What is the time complexity when uniformly sampling $b$ entries without replacement from $n$ entries?

Question

Given $n$ entries, I uniformly sample $b$ entries without replacement among them.

My question is that I want a very fast algorithm to do such things, and what is its time complexity? Is the constant in the time complexity $O()$ big?

Answer 1

I'm sure your question has been thoroughly researched and published (did you google it?).
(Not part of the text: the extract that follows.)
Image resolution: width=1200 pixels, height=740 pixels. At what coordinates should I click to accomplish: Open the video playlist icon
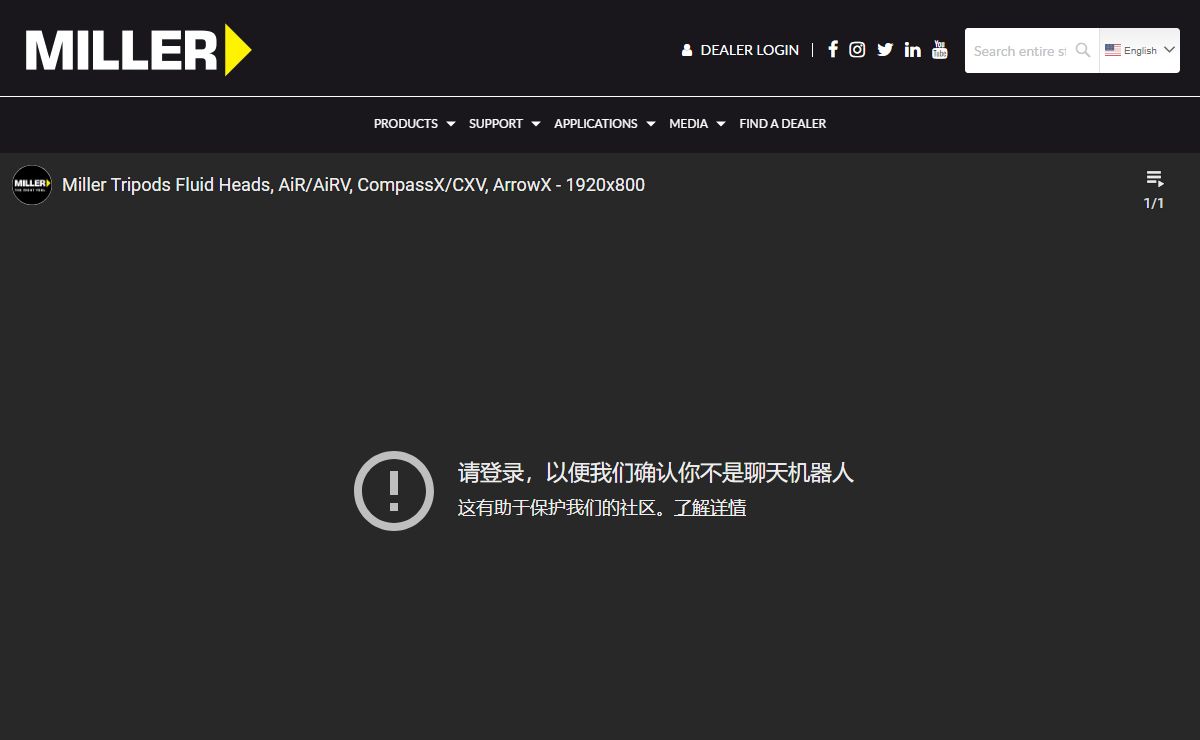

I haven't personally needed exactly what you're asking for, but I have needed random permutations of $1\ldots n$, for which I wrote the following little function, based on googling the algorithm it implements...

#include <stdio.h>
#include <stdlib.h>
/* ==========================================================================
 * Function:    int permutation ( int seed, int n, int *p )
 * Purpose:     Returns p[0]...p[n-1] containing 1...n arranged randomly
 * --------------------------------------------------------------------------
 * Arguments:   seed (I)    int optionally containing seed for srandom(),
 *                          if 0 or negative, srandom() not called
 *              n (I)       int containing rank of permutation
 *              p (O)       &int returning 1...n arranged randomly
 * Returns:     ( int )     n=success, 0=failure
 * --------------------------------------------------------------------------
 * Notes:     o
 * ======================================================================= */
/* --- entry point --- */
int permutation ( int seed, int n, int *p ) {
  /* --- Allocations and Declarations --- */
  int   i=0;                /* p[] index */
  /* --- Initialization --- */
  if ( n<1 || p==NULL ) { n=0; goto end_of_job; } /* input error */
  if ( seed > 0 ) srandom(seed);    /* initialize random() */
  for ( i=0; i<n; i++ ) p[i] = i+1; /* initialize p[0...n-1] = 1...n */
  /* ---
   * Generate random permutation
   * ------------------------------ */
  for ( i=0; i<n-1; i++ ) {
    int j = i + ((random())%(n-i)); /* random i <= j <= n-1 */
    int pi = p[i];          /* swap p[i] <--> p[j] */
    p[i] = p[j];            /* p[i] = p[j] */
    p[j] = pi; }            /* p[j] = p[i] */
  end_of_job:
    return ( n );           /* back to caller */
  } /* --- end-of-function permutation() --- */

/* ---
 * Test Driver
 * -------------- */
#if defined(TESTDRIVE)
int main ( int argc, char *argv[] ) {
  int   n    = (argc>1? atoi(argv[1]) : 16 ), /* rank of permutation */
        seed = (argc>2? atoi(argv[2]) : 7654321 ); /* srandom() seed */
  int   permutation(), p[9999],     /* random permutation of 1...n */
        i=0;                        /* p[] index */
  if(n<0)n=16;  if(n>999)n=999;     /* sanity check */
  permutation(seed,n,p);            /* generate permutation */
  for ( i=0; i<n; i++ )             /* print results */
    printf("%5d%s",p[i],((i+1)%10==0||i==n-1?"\n":", "));
  } /* --- end-of-function main() --- */
#endif

Now, I think you'd just want the first $b<n$ entries, taking $p[0]\ldots p[b-1]$ as your random sample without replacement. And in that case, I think you could just stop the loop at $b-1$ (instead of at $n-1$ for the entire permutation). And then the complexity's clearly just linear in $b$, which I suppose is pretty much as good as you can hope for.